Dataset rows:
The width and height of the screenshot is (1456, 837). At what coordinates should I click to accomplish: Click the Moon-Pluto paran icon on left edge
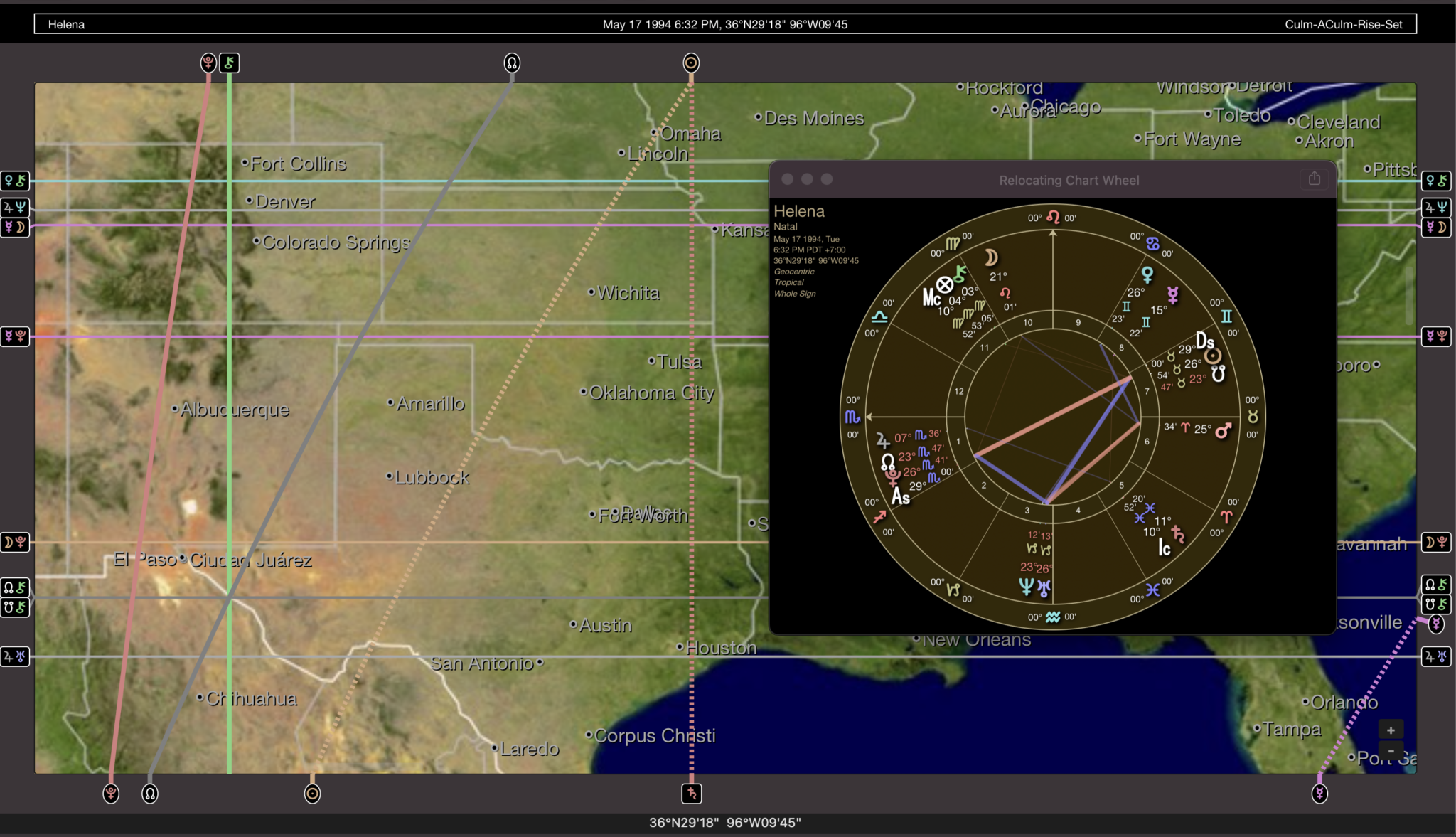[15, 543]
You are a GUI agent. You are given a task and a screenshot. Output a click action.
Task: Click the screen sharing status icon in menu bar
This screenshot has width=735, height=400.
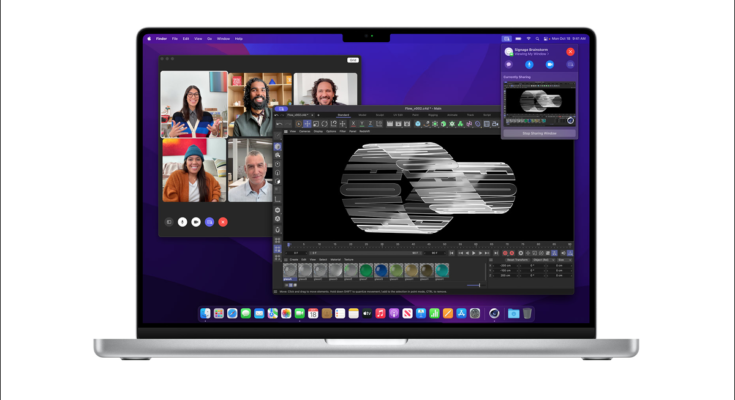pyautogui.click(x=506, y=39)
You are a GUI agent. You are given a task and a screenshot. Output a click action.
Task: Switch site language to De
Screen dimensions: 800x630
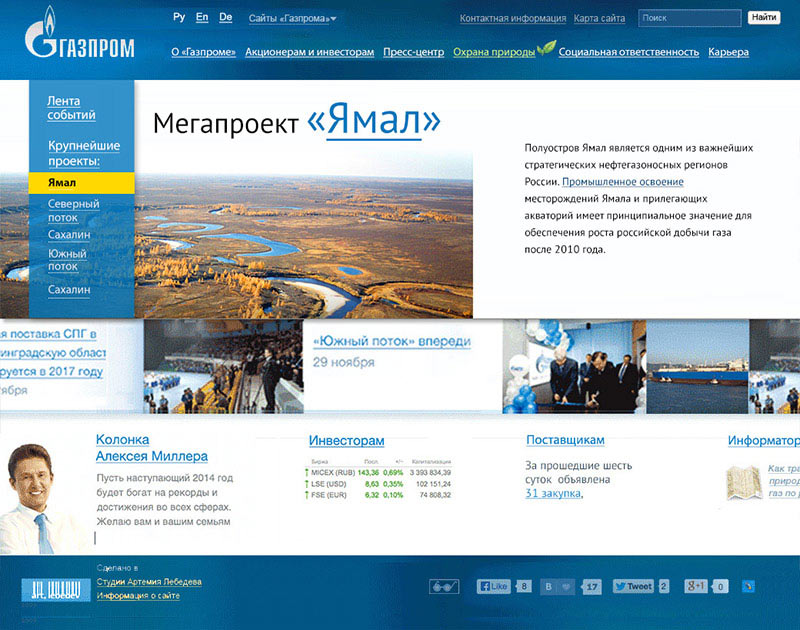[x=225, y=17]
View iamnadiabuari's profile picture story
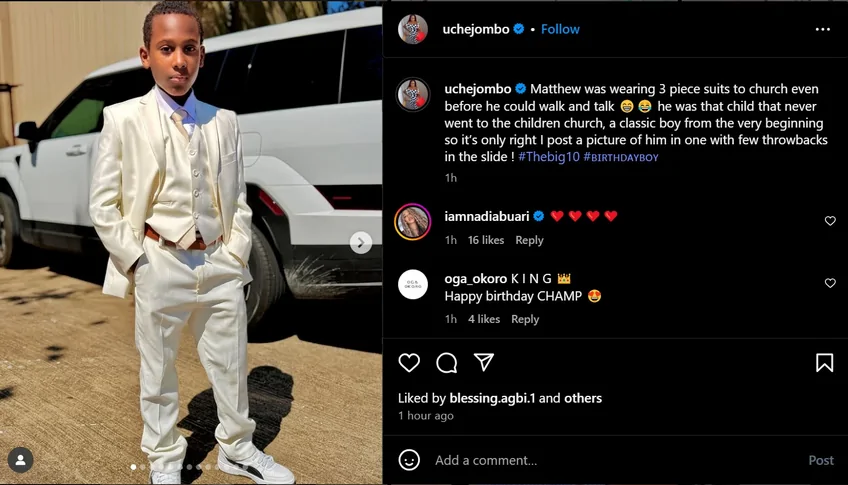Viewport: 848px width, 485px height. [x=413, y=222]
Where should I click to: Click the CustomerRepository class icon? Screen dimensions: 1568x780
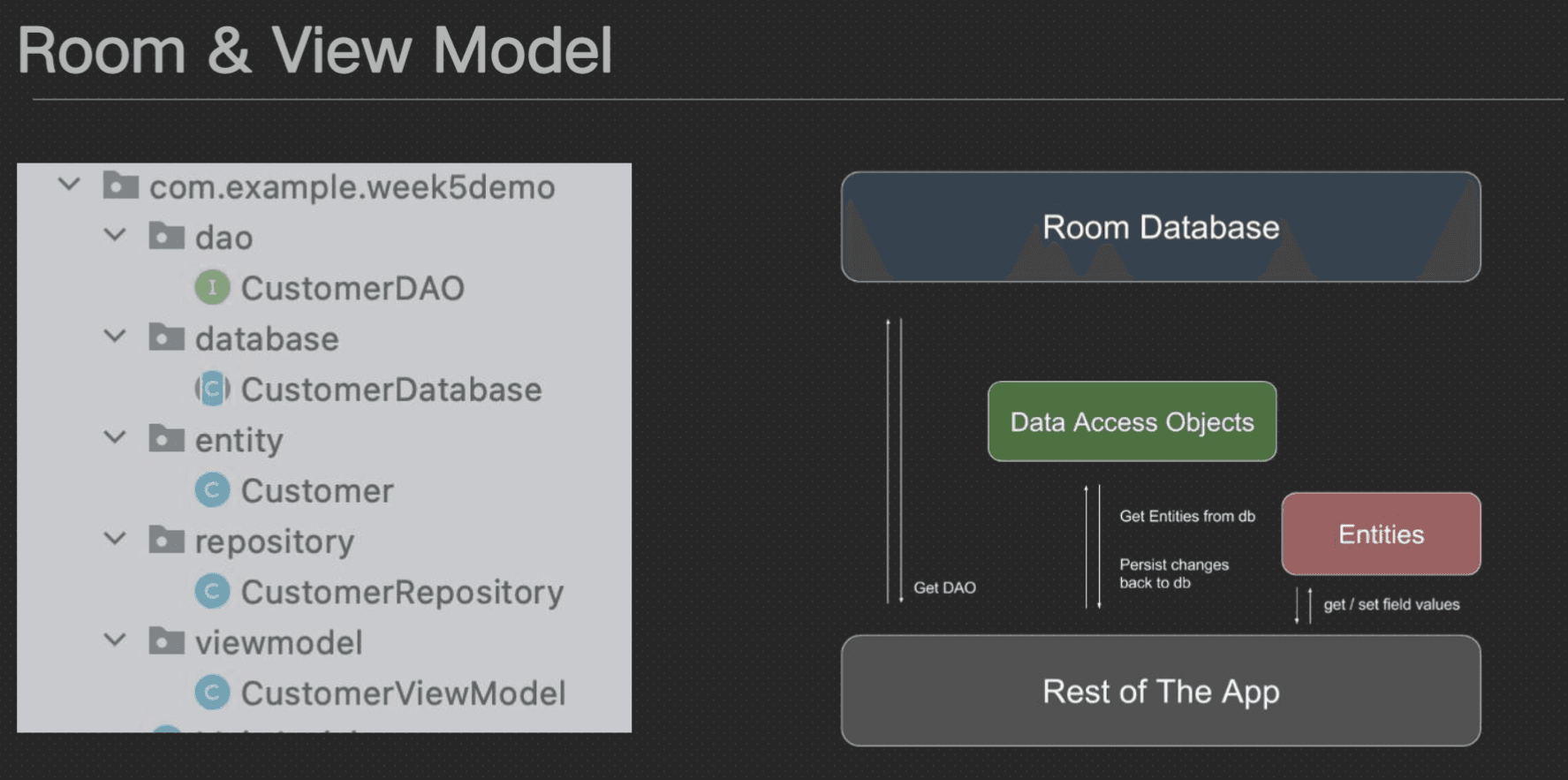pyautogui.click(x=212, y=592)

SHORT PROBLEM: Please rewrite the rows starting at the line containing "Where should I" and ending at the last row, with "CustomerRepository" changed to "OrderRepository" and everything else kept the same. Leave the pictures out of your answer.

THE SOLUTION:
Where should I click to: Click the OrderRepository class icon? Screen dimensions: 1568x780
pyautogui.click(x=212, y=592)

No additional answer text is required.